Creating a Life Worth Living
 

Creating a Life Worth Living

by Carol Lloyd

Dreaming is easy. Making it happen is hard. With a fresh perspective, Carol Lloyd motivates the person searching for two things: the creative life and a life of sanity, happiness and financial solvency. Creating a Life Worth Living is for the hundreds of thousands of people who bought Julia Cameron's The Artist's Way, but who are looking for more down-to-earth solutions and concrete tasks for... (read more)

Top tags: career (all tags)

Overview: Amazon Reviews

It's Not the Usual
  • Rated 5 stars
Reviewed by an Amazon user, 2008-01-05
Creating a Life Worth Living is one of the best purchases I've made in some time. Rather than the usual advice of satisfying an inner child or making a laundry list of things you THINK you might like to try, Carol Lloyd leads you through a series of exercises that help narrow down the field considerably. She requires you to work, to think about who you are, identify your bad habits and obsessions and incorporate those as well as your talents and inclinations. She encourages you, but it's clear the work is yours to do. This is a workbook for people who are creative, are looking for a direction, and can use self-examination as a propelling force rather than an excuse for not moving forward.
Secretaries Making Chocolate? Who else?
  • Rated 5 stars
Reviewed by an Amazon user, 2005-12-19
I've owned this book for a few years and even now, I turn to it once in while for motivation. Similar in objective to Julia Cameron's books, it is designed differently, more like a 15 weeks workshop. It is absolutely essential for creative types looking to guidance on their path, no matter what turn they are at.

Even if you don't make a living at your art or craft, this book is excellent for those who want to give more space for their personal project. "Creative types" loom large; there must be something in "Creating a Life Worth Living" for a large number of persons. Most alive and curious working people have a second or many passions beside working at their jobs: engineers writing science fiction books, secretaries making specialty chocolate or salesmen writing books.

Whatever your passion, whatever the stage you are at living it, you can find ideas to guide you and portraits of creative people enjoying their own life worth living. In the same vein, I would also recommend "The Pathfinder" by Nicholas Lore and "Soul Mapping" by Nina Frost et al.
Excellent Buying Experience
  • Rated 5 stars
Reviewed by an Amazon user, 2005-09-19
Received the book in the condition specified in the listing.
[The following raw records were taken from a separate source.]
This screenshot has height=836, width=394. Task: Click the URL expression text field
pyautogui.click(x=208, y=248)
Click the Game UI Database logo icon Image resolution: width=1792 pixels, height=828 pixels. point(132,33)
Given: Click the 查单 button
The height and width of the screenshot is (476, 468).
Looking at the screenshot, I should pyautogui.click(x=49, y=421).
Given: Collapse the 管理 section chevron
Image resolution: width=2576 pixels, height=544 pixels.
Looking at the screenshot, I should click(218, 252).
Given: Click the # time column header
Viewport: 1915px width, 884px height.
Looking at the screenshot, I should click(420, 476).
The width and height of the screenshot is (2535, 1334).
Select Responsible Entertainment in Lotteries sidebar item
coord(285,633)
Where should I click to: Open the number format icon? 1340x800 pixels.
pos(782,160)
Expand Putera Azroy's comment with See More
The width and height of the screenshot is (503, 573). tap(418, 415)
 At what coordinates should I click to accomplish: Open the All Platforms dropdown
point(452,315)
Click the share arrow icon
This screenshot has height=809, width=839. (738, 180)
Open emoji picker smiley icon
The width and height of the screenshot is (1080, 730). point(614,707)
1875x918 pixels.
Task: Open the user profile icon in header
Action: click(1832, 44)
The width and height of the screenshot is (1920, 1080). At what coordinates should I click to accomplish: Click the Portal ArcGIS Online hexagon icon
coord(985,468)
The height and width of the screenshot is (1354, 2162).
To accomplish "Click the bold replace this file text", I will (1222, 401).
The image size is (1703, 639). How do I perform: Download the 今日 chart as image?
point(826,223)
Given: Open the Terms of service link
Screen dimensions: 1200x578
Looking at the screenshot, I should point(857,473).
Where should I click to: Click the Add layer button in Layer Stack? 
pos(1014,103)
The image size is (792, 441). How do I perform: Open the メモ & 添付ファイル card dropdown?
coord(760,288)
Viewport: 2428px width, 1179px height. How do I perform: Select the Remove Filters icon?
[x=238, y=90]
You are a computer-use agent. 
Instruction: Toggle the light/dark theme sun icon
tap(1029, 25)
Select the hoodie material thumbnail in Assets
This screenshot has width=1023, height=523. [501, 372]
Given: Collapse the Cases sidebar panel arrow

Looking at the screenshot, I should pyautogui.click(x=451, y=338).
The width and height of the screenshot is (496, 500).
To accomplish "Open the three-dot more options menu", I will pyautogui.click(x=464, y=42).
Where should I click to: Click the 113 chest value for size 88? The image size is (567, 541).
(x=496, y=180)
It was delivered promptly with no problems. Would recommend this seller.
Clarify Your Creative Ambitions
  • Rated 5 stars
Reviewed by an Amazon user, 2004-05-03
Carol Lloyd's "Creating a Life Worth Living" bears a subtitle that declares it to be "a practical course in career design for artists, innovators, and others aspiring to a creative life." And in that, it succeeds quite well. The course (developed from workshops Lloyd teaches) starts with the assumption that maybe you have a yearning to do something different with your life, but you don't yet know what that is or, at least, how to do it. Starting with a "daily action" and moving on to some material on idea generation and abstraction, Lloyd mixes thoughts on creativity ("It's good to simply look at your lived experience and separate it from your concepts about 'life.'") with concrete exercises and interviews with successful creative people from all walks of life: teachers, painters, actors, writers, inventors, entrepreneurs, performance artists, dancers, directors, and more.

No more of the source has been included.